Para mí, no descarto que pueda tratarse de una leyenda popular carente de rigor histórico, ya que la Casa de la Mancebía fue suprimida en 1630 por una pragmática de Felipe IV, y esta tradición tan arraigada bien pudiera estar relacionada con ritos ancestrales, que vienen de muy antiguo.

Tan solo unos años más tarde de aquella regia prohibición se fundó, por don Gabriel Dávila, la Casa de Aprobación o de Recogidas, para acoger a las prostitutas enfermas o ancianas y jóvenes arrepentidas, en un edificio de la Ronda de Santi Spiritus. Se trata de un modesto monumento del siglo XV que se reformó en 1648 para albergar a las prostitutas desahuciadas bajo la tutela del cabildo catedralicio. En su fachada se conserva un bello grupo de la Anunciación, nada desdeñable, del siglo XVIII.


El Verraco

Es el primer monumento histórico de Salamanca, con una antigüedad de más de dos milenios, en la actualidad maltrecho y mutilado. Siempre ha estado tan vinculado a la ciudad que forma parte de su seña, y el toro, por mérito propio, figura en el escudo salmantino, junto al puente y la encina (para algunos sería una higuera), el árbol que simboliza el campo charro.

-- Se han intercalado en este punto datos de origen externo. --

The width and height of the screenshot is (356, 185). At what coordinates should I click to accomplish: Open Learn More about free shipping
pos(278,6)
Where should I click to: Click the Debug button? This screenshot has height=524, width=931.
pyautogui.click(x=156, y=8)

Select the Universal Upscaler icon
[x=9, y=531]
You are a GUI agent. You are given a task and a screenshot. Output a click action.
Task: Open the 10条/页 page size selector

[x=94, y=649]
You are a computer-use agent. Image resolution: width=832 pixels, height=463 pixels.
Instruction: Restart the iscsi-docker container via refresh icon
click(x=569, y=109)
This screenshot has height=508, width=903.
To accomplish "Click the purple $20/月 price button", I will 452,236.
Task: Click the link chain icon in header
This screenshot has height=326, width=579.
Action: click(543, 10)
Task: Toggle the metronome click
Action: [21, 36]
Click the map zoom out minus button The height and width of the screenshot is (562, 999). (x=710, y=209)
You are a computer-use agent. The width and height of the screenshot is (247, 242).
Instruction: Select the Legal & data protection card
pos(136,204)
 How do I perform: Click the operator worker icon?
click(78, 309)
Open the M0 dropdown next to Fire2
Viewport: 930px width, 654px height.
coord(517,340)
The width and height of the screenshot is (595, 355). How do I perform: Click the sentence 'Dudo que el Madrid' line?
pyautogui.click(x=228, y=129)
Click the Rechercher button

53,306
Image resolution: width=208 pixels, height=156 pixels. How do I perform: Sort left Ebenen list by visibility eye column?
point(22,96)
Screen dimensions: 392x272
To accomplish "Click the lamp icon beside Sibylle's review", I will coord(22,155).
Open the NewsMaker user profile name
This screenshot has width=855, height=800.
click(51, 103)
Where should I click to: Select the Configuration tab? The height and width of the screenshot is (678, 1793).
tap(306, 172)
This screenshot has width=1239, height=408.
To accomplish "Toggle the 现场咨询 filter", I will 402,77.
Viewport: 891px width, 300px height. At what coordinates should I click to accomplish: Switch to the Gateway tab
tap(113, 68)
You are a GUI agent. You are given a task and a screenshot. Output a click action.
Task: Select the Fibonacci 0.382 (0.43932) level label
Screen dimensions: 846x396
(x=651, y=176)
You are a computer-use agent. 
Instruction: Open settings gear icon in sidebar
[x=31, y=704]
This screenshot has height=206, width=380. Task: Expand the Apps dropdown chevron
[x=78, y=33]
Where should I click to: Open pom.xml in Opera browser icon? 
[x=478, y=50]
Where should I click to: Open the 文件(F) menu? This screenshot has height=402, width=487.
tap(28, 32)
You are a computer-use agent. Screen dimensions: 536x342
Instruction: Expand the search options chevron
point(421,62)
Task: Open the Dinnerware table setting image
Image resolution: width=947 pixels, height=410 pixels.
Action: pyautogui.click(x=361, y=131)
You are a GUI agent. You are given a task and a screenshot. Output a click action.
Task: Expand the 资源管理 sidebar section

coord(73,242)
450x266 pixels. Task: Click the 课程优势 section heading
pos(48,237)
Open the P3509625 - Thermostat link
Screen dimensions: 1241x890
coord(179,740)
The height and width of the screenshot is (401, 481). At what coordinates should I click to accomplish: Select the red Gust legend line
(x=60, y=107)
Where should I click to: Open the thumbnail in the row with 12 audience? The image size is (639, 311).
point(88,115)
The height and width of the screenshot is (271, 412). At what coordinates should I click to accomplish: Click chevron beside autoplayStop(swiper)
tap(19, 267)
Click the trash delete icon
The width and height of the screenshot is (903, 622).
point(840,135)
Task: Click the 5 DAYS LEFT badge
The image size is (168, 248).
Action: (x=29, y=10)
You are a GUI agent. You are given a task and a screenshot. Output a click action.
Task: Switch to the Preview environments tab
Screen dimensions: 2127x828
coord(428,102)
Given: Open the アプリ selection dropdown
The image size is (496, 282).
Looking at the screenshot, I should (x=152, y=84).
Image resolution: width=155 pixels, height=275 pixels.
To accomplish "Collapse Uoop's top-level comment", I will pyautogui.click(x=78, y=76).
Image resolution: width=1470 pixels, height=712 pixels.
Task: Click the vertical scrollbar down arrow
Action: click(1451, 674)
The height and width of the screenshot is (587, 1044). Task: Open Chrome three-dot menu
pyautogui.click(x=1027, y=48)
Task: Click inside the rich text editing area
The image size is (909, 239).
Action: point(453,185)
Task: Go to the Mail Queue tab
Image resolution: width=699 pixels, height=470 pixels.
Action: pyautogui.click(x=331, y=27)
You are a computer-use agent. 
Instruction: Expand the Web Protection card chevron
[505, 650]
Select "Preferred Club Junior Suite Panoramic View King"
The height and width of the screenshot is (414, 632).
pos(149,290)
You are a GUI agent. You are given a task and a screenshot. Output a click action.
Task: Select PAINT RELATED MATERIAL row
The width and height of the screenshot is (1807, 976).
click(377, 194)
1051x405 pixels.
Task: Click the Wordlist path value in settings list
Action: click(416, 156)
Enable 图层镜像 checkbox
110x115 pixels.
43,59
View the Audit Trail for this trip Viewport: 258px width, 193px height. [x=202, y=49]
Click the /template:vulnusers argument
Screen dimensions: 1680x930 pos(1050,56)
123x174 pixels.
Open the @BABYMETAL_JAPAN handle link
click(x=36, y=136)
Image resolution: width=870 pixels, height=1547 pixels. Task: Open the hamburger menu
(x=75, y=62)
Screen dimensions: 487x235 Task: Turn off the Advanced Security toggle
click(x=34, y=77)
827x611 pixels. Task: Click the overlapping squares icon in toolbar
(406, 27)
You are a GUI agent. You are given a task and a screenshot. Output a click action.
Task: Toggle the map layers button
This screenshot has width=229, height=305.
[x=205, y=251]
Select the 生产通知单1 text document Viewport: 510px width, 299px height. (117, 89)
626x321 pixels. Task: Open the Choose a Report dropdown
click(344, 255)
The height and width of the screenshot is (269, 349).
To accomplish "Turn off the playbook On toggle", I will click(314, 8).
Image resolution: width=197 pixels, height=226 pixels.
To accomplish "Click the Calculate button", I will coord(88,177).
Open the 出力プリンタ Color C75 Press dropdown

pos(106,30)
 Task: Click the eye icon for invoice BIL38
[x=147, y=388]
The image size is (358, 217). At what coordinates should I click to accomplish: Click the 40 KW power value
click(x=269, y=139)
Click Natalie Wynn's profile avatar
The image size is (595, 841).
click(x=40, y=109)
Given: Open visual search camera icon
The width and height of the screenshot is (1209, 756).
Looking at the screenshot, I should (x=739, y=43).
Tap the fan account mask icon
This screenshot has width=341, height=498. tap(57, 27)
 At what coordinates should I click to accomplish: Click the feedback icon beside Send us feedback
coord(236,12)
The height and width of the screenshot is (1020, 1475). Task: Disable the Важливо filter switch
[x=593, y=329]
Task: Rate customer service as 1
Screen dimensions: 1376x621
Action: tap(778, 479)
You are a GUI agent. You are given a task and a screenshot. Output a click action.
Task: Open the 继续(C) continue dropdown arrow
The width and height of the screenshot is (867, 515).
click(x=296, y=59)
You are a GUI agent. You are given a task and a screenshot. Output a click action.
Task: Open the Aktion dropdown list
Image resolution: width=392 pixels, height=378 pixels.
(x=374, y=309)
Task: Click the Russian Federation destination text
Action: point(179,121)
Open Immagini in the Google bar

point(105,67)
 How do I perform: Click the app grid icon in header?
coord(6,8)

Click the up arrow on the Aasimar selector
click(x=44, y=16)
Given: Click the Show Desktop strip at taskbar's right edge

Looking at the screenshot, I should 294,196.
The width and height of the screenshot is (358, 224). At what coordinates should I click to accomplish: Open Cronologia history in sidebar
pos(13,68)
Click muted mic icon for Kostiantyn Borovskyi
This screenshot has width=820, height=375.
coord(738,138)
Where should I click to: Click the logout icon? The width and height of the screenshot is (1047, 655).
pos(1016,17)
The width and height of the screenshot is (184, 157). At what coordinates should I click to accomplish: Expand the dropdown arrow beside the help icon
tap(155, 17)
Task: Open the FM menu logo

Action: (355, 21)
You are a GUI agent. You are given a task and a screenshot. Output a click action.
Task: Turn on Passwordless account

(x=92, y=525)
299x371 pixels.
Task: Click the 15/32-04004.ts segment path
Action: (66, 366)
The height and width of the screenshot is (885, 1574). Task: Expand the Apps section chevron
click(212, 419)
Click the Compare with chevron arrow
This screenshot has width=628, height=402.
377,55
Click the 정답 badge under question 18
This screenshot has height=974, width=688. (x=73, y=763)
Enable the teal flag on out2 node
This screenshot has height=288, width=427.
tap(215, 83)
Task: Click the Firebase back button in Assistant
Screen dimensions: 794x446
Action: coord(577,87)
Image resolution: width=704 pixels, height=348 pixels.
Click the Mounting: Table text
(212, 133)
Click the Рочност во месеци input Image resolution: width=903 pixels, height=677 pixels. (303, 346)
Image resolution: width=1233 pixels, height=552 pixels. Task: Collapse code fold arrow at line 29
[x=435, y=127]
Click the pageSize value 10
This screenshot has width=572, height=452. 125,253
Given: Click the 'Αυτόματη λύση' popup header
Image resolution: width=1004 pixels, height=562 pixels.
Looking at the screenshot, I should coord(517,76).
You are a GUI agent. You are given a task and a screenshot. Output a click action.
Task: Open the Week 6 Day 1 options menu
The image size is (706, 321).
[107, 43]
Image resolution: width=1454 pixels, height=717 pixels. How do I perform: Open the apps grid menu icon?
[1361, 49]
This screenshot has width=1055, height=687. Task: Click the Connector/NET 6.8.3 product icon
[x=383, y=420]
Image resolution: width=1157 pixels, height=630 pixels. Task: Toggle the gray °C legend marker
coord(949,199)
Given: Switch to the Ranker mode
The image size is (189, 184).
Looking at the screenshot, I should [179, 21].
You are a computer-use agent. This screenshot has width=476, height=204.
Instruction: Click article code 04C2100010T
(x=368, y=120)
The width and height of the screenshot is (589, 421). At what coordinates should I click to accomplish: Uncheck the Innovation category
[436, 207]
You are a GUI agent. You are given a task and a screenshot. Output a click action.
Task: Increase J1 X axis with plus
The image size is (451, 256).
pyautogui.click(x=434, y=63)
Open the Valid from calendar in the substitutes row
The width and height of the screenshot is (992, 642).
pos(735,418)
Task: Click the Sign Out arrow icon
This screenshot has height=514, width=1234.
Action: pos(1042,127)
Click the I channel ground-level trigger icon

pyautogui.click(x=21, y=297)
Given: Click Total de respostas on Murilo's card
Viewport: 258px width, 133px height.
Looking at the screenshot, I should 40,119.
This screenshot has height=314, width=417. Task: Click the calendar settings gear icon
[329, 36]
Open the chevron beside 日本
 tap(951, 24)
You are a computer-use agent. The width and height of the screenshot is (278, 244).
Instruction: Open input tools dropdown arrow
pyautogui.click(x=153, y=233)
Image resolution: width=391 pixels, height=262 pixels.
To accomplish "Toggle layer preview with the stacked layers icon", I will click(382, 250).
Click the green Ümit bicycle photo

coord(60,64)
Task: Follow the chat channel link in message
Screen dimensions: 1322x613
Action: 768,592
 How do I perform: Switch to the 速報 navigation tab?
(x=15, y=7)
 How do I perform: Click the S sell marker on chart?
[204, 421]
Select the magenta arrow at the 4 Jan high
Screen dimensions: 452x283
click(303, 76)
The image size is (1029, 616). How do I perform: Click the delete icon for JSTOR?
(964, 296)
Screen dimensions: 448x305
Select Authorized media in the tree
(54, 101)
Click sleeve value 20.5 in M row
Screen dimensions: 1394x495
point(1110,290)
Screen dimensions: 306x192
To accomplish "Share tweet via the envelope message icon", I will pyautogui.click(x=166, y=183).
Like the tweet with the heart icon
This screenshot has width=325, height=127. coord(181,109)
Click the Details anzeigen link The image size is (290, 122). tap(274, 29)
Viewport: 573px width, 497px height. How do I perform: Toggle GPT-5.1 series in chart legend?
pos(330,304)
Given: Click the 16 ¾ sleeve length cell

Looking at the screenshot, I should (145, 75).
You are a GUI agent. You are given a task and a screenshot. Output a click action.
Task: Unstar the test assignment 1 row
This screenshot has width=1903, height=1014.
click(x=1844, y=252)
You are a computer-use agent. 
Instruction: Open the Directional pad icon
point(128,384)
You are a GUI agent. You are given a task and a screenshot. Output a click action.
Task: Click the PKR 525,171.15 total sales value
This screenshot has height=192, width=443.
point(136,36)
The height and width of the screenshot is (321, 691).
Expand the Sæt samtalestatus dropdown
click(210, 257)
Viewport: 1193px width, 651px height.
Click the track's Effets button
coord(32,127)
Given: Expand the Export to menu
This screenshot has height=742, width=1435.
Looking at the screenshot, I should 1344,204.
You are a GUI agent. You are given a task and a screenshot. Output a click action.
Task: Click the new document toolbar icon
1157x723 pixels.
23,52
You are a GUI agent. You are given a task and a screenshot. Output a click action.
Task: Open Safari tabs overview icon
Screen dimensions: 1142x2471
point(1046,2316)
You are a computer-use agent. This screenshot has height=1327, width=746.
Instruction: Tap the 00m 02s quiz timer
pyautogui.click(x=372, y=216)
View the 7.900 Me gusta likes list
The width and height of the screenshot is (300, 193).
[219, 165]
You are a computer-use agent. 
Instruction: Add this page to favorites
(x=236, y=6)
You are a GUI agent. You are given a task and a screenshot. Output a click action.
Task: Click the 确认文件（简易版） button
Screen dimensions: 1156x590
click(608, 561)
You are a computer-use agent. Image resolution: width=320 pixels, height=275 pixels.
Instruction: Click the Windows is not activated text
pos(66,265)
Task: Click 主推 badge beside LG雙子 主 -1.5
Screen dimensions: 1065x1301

Se trata de un monumento megalítico: una escultura zoomorfa que representa claramente a un toro de pie esculpido en granito sobre una base o plinto tallado en el mismo bloque y reparado con mortero cuando se partió. Es una expresión artística propia del pueblo vetón que se puede encontrar por todo el territorio de la antigua Vetonia. El máximo exponente de esta manifestación artística lo podemos encontrar en El Tiemblo (Ávila), con los célebres Toros de Guisando. Tenían un carácter apotropaico o mágico-religioso, que bien pudiera estar en relación con hechos conmemorativos de victorias: como simples mojones marcado￾res del terreno o con el fin de recabar la protección y reproducción del ganado.

El toro de la puente –uno de los tres paradigmas del bestiario salmantino de Luis Cortés, junto con el gallo de la torre de la Catedral Vieja y la rana de la Universidad– ha sufrido multitud de peripecias a lo largo de la historia. En 1834, fue mandado destruir por el entonces gobernador Cambronero, perdiendo la cabeza y partiéndose en dos al ser arrojado al Tormes. El corregidor, en su ignorancia, pensaba que los verracos eran signo de ignominia mandados colocar en las ciudades comuneras por el emperador Carlos.

La escultura fue rescatada del río en 1867 y depositada en el Museo de Salamanca y, tras estar rodando por distintos lugares, estuvo incluso colocada en medio del Puente, como figura en el escudo de la ciudad. En 1954, fue de nuevo recolocada en los aledaños del río, hasta que en 1994 se trasladó al lugar que hoy ocupa, a la entrada del Puente Romano. Por cierto, colocado sobre un plinto poco acorde con el legado patrimonial.

Este verraco entró por la puerta grande de la literatura española en el siglo XVI con la novela picaresca ‘La vida del lazarillo de Tormes’, en el episodio donde le dice el ciego: “Lázaro, llega el oído a este toro e oirás gran ruido dentro de él”, propinándole acto seguido una gran “calabazada”, al tiempo que le increpa: “Necio, aprende, que el mozo de ciego un punto ha de saber más que el diablo”.


(*) El Prof. José Almeida Corrales nos dejó el 3 de enero de 2019. Tal y como él deseaba, ‘Salamanca Médica’ ha continuado publicando hasta este mismo número los artículos y los dibujos que dejó preparados como sentido homenaje a este gran médico y artista que, con sus colaboraciones, enriqueció esta revista desde sus inicios.